I don’t much like the title of this post, but if I wrote “The Only Bature in Mubi” you wouldn’t understand what I was talking about unless you spoke Hausa, in which Bature means “white man” or possibly just “foreigner” depending on who you talk to.
The streets are quiet on the morning of provincial elections. My fixer, Mr Chamba, tells me that the national elections two weeks earlier had seen Mubi flooded with people who trekked home to vote. But with Buhari firmly in place, and the need to make a difficult and possibly dangerous 3 – 4 hour voyage from Yola back to Mubi, where there is no electricity, no banking, and no policing system other than the army and the vigilantes themselves, a lot less people are bothering.
I am developing the first documentary in my new position as head of documentaries for Gotel Africa. It is about the vigilantes in Adamawa State who have joined the military in fighting Boko Haram and have been a key part of the recent success in driving back the insurgency.
Adamawa is one of the three states declared as a state of emergency in April 2013 and have remained so to this day two years later. Most people in Nigeria consider being in Adamawa at all rather insane, even though it is really quite a peaceful place at this point.
And Mubi?

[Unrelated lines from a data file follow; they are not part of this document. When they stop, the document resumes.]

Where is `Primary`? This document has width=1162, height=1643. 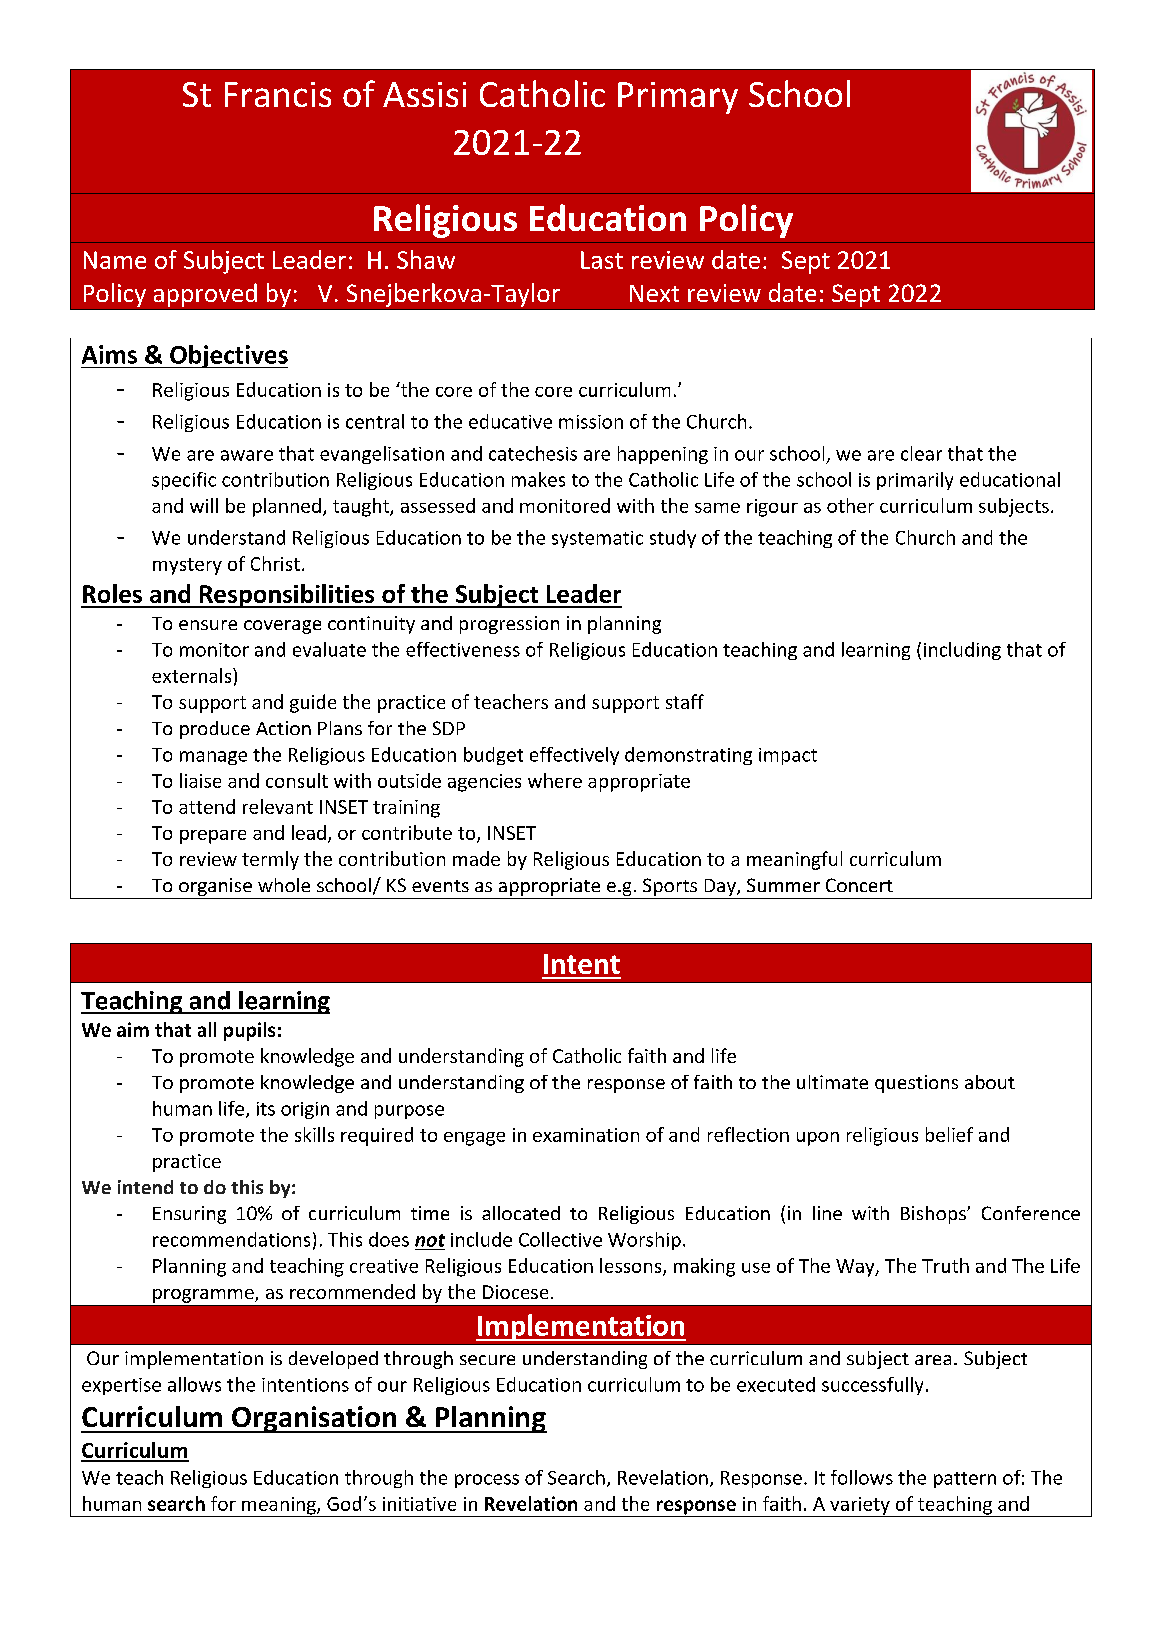 Primary is located at coordinates (678, 98).
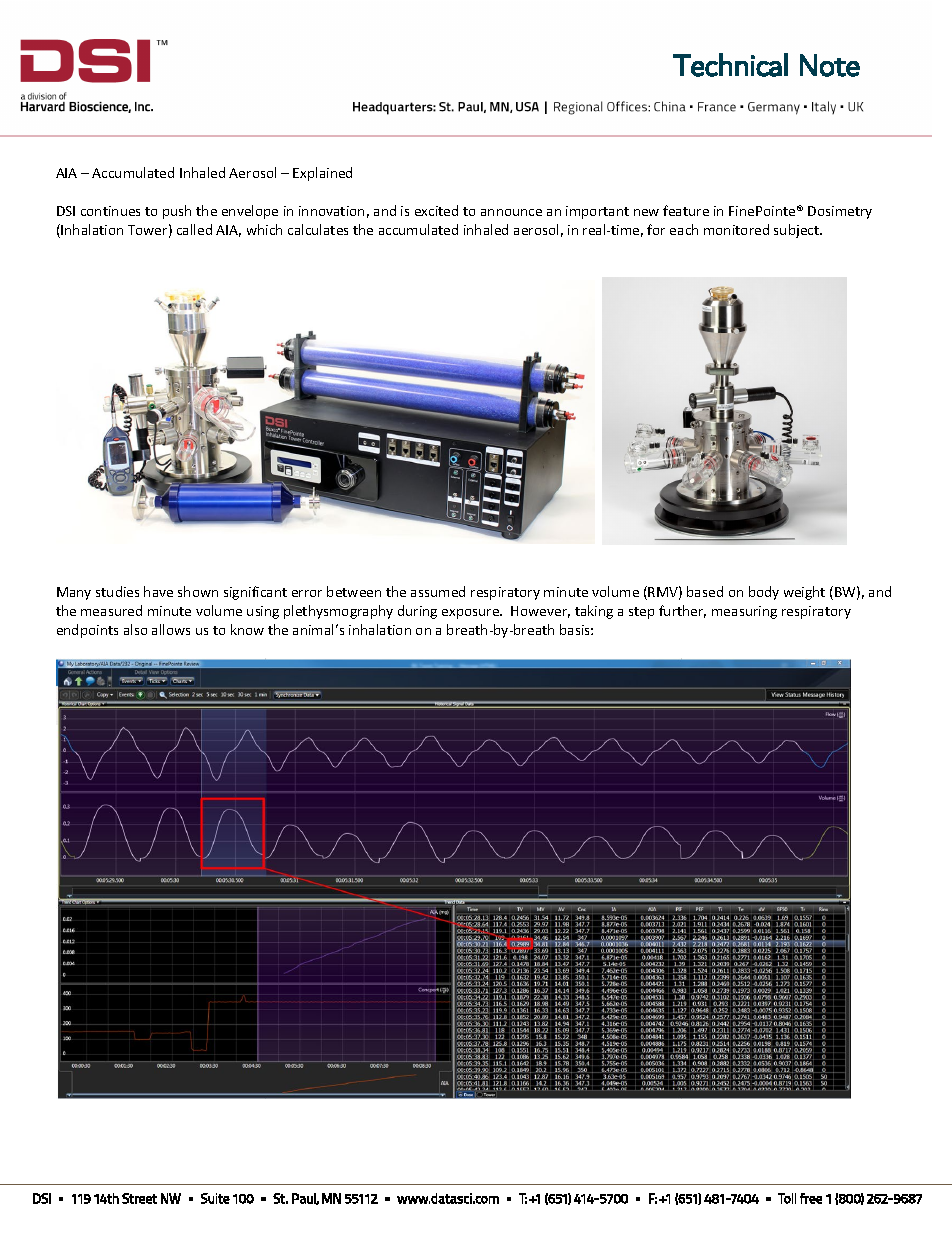 The image size is (952, 1233). I want to click on assumed, so click(438, 591).
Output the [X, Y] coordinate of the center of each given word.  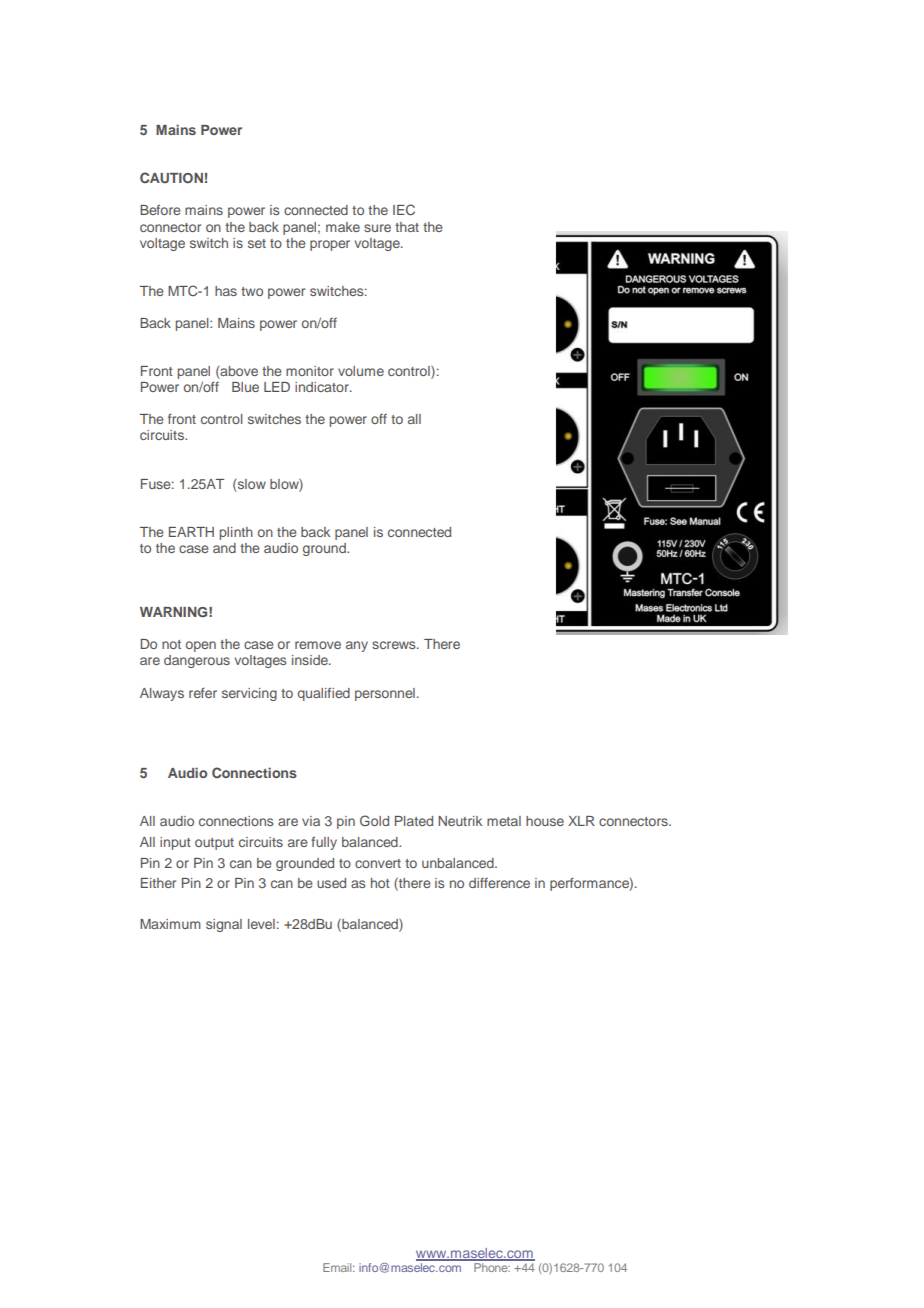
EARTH [191, 532]
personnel [385, 694]
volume [361, 371]
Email [338, 1267]
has [226, 291]
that [407, 227]
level [261, 924]
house [545, 821]
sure [377, 228]
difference [499, 883]
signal [224, 925]
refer [203, 692]
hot [380, 883]
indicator [323, 387]
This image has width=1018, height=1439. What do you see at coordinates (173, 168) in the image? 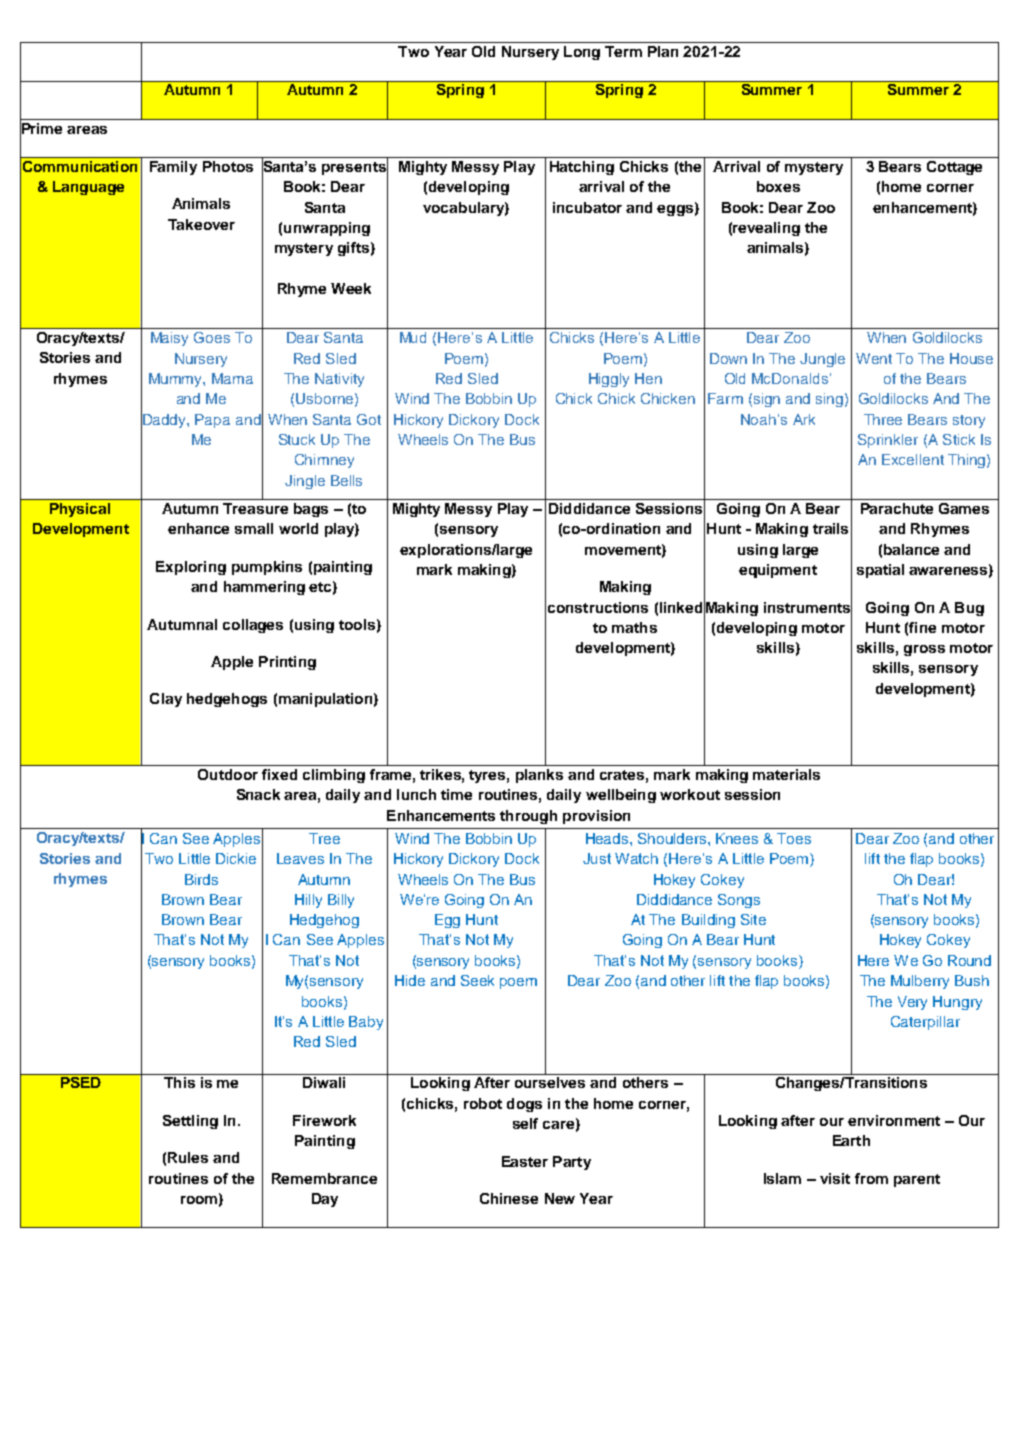
I see `Family` at bounding box center [173, 168].
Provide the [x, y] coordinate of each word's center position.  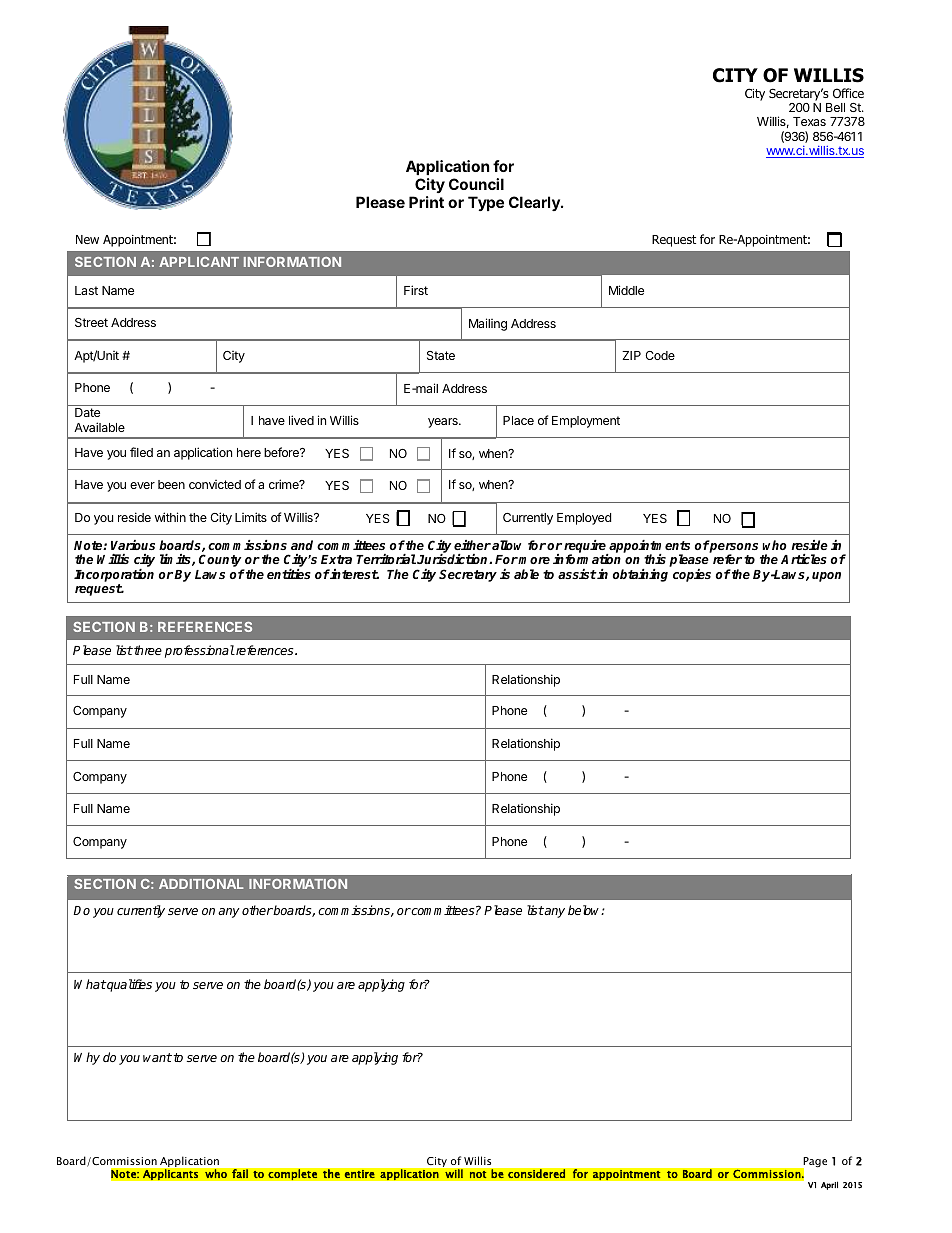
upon [826, 577]
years [444, 423]
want [157, 1057]
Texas [809, 121]
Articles [804, 559]
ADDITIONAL [201, 884]
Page [814, 1163]
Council [476, 184]
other [257, 910]
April [829, 1185]
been [171, 484]
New [87, 239]
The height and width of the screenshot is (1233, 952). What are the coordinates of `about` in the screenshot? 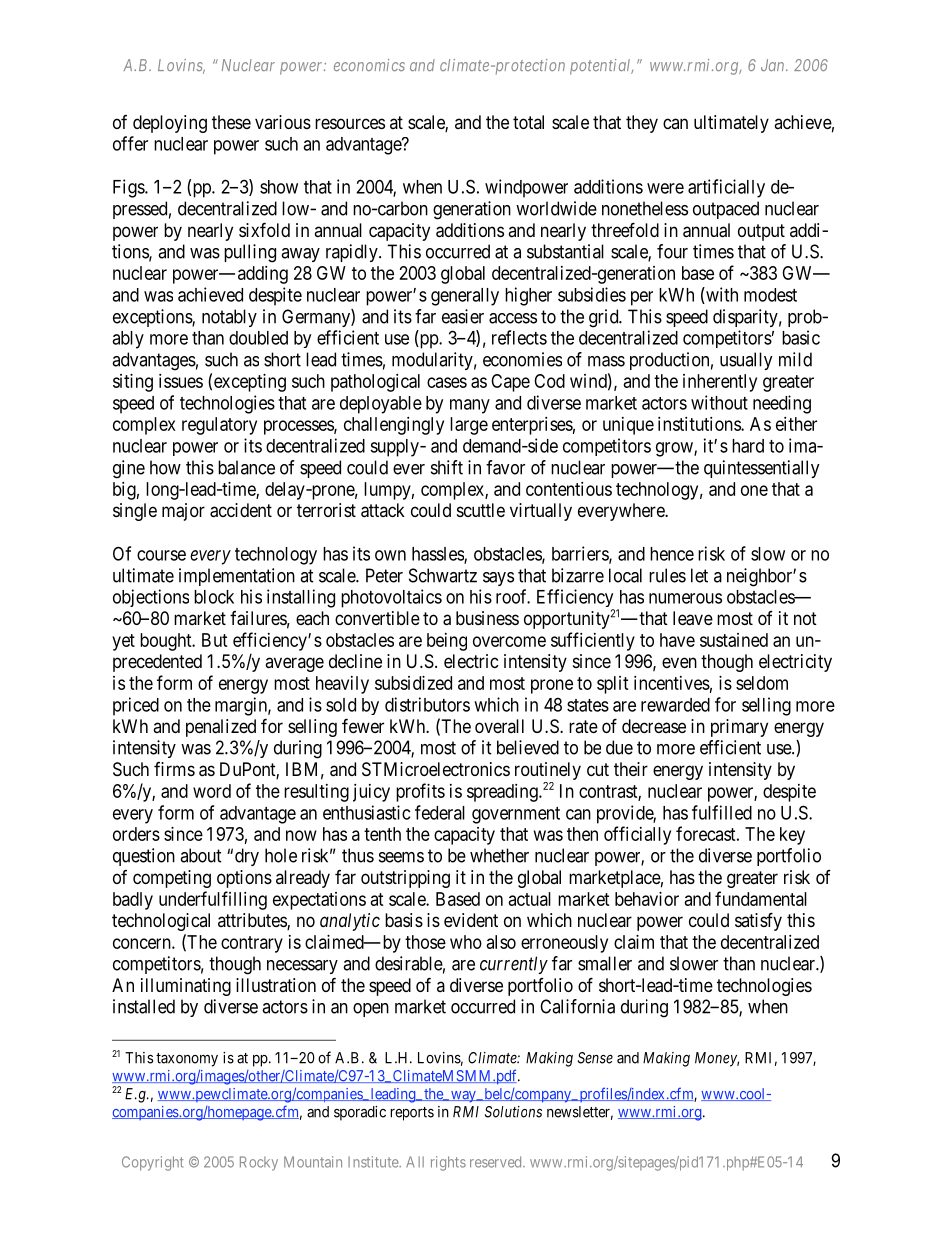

Mubi attained international fame as the place the Nigerian army dropped their weapons and fled in terror along with most of the town’s civilian population after Boko Haram’s invasion last October.
The town’s name still strikes fear in the heart of most Nigerians, even though it has been retaken and is completely secure. So most people I know think I’m a bit insane, not only being in Mubi at all but being there on 11 April, the second round of elections in Nigeria, for gubernatorial and local government candidates.
If Nigeria has a volatile security situation, it has been especially bad in northern Nigeria, and especially at election time. In 2011 over 800 people died in the north alone in the wake of the presidential elections. At least this time, the north’s preferred candidate won handily and things remained mainly calm, so by the time of the more local elections, danger seemed far less likely.
On the other hand, some contacts claimed that the local elections were more dangerous, more contentious, as the people were more invested in who would be running their state and their towns directly. And really in Nigeria, especially at election time, anything can happen. That’s why the government restricts movement and has a curfew from 6 PM to 6 AM before and after election day – once we hit Mubi, there is literally no escape.
To top it off, my coproducer on the project, Amina, a young and brave Nigerian woman without whom none of the project would be possible, comes down with a stomach flu on the morning we’re departing, so I find myself alone on the project in the passenger seat of a Toyota Hilux pickup.
Not entirely alone of course. There’s the driver, Alhaji Suleiman Namtari, the likely main character of the doc, commander of all vigilantes who patrol the entire state. And there are his two underlings who ride in the backseat in full uniform, homemade shotguns at the ready, one with a military style helmet.
We blow through all military and police checkpoints on the route, passing truckloads of refugees from Michika heading the other way, back toward Yola, where they will have to vote as election personnel cannot have their safety guaranteed in Michika. Michika is the next major town up from Mubi and it still utterly disfunctinoal – no power, no running water, no banking system, no shops, and almost no men, a town mostly still comprised of women, children, and old people who could not run away.
Mubi to be honest is not much better. There was far less destruction in Mubi partly because everyone ran away so quickly, partly just luck. And in Nigeria you have to go to your hometown to vote, so the population of Mubi is fairly thick at this point.
But when we wake up on Saturday morning and head out at 7 AM, it’s like a ghost town. The streets are almost entirely empty. No one is out, because nothing is open, except the polling stations. It is only at the polling stations that we see people, queing up to get their credentials registered and ready. Voting in Nigeria is a two part process – the morning is spent ensuring voters are correct; the afternoon they return for the actual voting.
As the day progresses, more people turn up – but the polls are not crowded, and are mostly orderly. We end up witnessing one fistfight, over a stolen voter’s card. But overall it is shocking how peaceful and relaxed the voting actually goes. The vigilantes hardly have to put a hair in place, for the most part.
The fact that I’m the only white guy plays a very minor role in my experience. It’s clear to everyone of course that I’m not Nigerian, and that I’m not there to vote, but then my camera and my press tag would make that rather obvious anyway. Everyone is friendly and welcomes international observers of every type. Arguments erupt among the voters in line about ballots being given out late, voting starting too late, and so on, but the lines are not long and nothing is going to cause much real disruption. Anyway Alhajee Suleiman and his trusty band of vigilantes are there to keep the peace every time.